Figure 15 displayed the factor of safety (FS), daily rainfall, and reservoir level. When rainfall and reservoir level changes were coupled, the two-dimensional (2D) FS computed by Slope/W ranged from 1.07 to 1.17 over one year. The computed FS suggested that the slope was stable, although an FS of 1.07 was not very robust, given that there were many uncertainties in the soil parameters and 2D LEM model. During stage I, the FS kept decreasing for 25 days and subsequently increased. In stage II, the FS was constant at about 1.10 for 20 days and then increased with the reservoir level rising rapidly. In stage III, the FS continued to rise, but the rate of increase slowed down. The reservoir level increased from 146.4 m to 161.1 m in stage IV, resulting in an FS of 1.15 without significant variation. The main reason was that the leading edge of the landslide covered within a range of 160 m to 175 m, and thus only a tiny part of the leading edge can be submerged in the reservoir water during this stage. The computed FS showed a slight increase during stage V and decreased from 1.15 to 1.11 during stage VI. In stage V, the rise of the reservoir water level led to an increase in hydrostatic pressure acting on the landslide, consequently augmenting the FS of the slope. After entering stage VI, the infiltration of reservoir water into the landslide caused a reduction in soil strength, which was evident in a pronounced downward trend of the FS of the landslide.

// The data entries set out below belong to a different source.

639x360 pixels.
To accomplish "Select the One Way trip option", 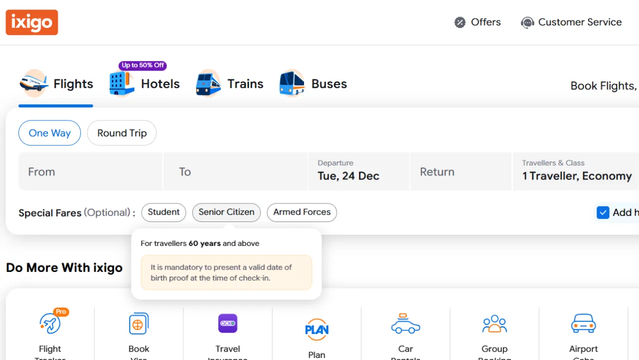I will point(49,133).
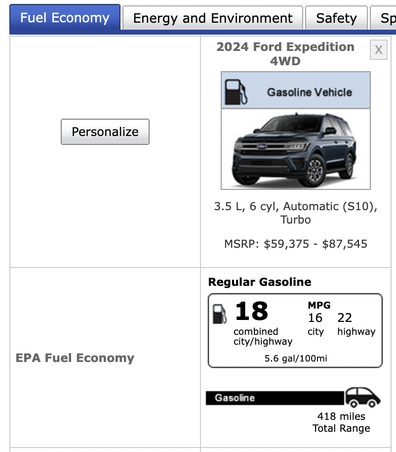
Task: Click the Regular Gasoline heading
Action: click(260, 282)
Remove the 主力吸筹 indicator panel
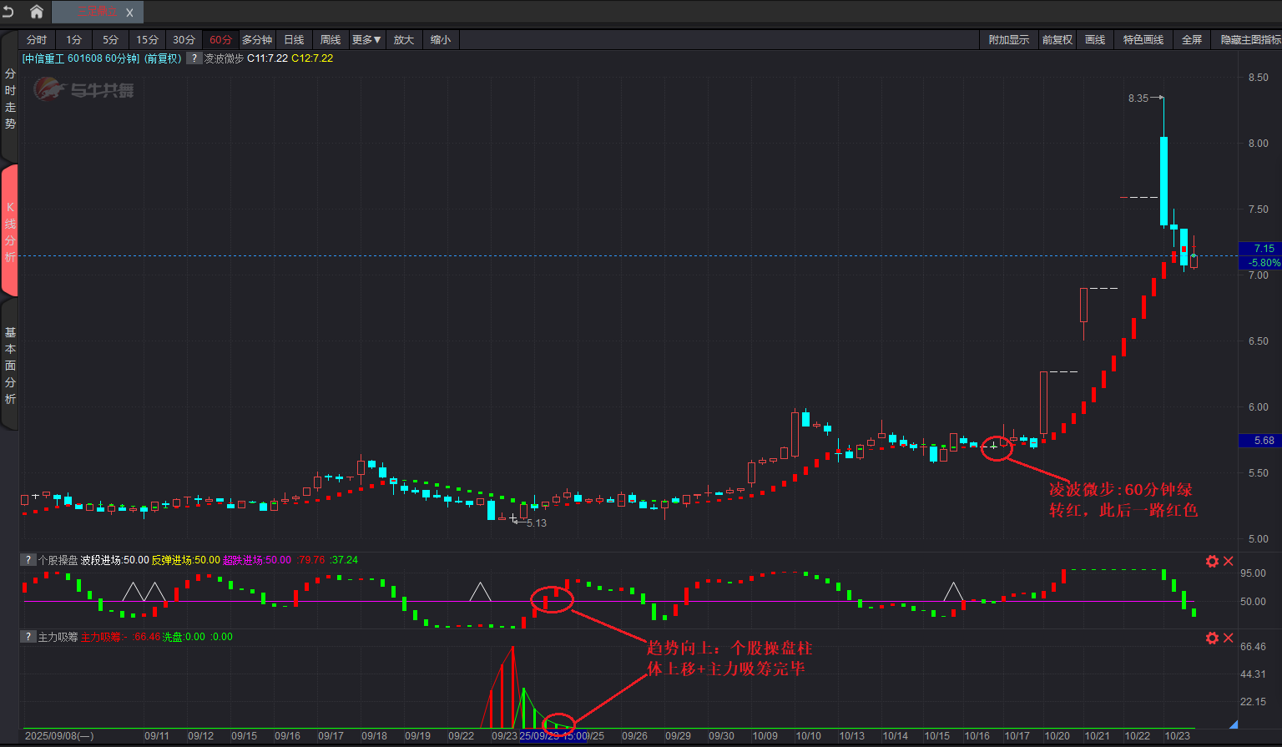 pyautogui.click(x=1229, y=638)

The FS under the sole influence of reservoir level changing was also calculated for comparison. The FS was slightly higher than the FS with the coupled effect of reservoir level fluctuations and rainfall. Among stages, I to IV, the smallest difference in the FS for the two conditions occurred in stage I, while the largest difference in the FS appeared in stage IV, although the differences in the FS were not significant.